Charles Darwin thought that “by far the strongest” evidence that humans and fish are descended from a common ancestor was the striking similarity of their early embryos. According to Darwin, the fact that “the embryos of the most distinct species belonging to the same class are closely similar, but become, when fully developed, widely dissimilar… reveals community of descent.” 2 To illustrate this, German Darwinist Ernst Haeckel made some drawings in the 1860s to show that the embryos of vertebrates (fish, amphibians, reptiles, birds and mammals) look almost identical in their earliest stages.
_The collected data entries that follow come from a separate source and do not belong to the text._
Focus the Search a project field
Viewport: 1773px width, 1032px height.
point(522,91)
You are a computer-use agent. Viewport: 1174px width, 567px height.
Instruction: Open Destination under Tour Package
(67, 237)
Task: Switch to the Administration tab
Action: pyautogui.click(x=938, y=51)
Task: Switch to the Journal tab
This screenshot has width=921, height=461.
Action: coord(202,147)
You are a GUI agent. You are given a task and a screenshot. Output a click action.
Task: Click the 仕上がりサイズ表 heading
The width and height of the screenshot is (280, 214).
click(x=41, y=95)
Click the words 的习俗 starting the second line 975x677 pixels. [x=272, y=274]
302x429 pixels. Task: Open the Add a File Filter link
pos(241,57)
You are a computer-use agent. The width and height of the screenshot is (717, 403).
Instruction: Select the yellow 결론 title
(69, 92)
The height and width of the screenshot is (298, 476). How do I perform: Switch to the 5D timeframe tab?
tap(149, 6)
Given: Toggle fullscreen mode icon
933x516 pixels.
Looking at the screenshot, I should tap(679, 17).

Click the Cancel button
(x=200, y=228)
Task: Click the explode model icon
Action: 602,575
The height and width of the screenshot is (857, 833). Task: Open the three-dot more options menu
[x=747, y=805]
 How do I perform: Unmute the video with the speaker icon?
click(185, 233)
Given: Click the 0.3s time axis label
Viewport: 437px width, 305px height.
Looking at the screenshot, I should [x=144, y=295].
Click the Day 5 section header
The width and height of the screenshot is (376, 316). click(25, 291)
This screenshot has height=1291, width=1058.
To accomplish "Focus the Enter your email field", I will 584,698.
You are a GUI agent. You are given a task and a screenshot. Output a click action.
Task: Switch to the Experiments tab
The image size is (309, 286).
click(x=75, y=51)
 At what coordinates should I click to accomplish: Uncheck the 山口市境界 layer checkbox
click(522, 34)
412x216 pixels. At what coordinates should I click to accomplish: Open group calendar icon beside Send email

But Haeckel faked his drawings. Not only do they distort vertebrate embryos by making them appear more similar than they really are (in a way that Stephen Jay Gould wrote “can only be called fraudulent” 3), but they also omit classes and stages that do not fit Darwin’s theory. Most significantly, Haeckel omitted the earliest stages, in which vertebrate embryos are strikingly different from each other. The stage he portrayed as the first is actually midway through development. Yet according to Darwin’s logic, early dis-similarities do not provide evidence for common ancestry.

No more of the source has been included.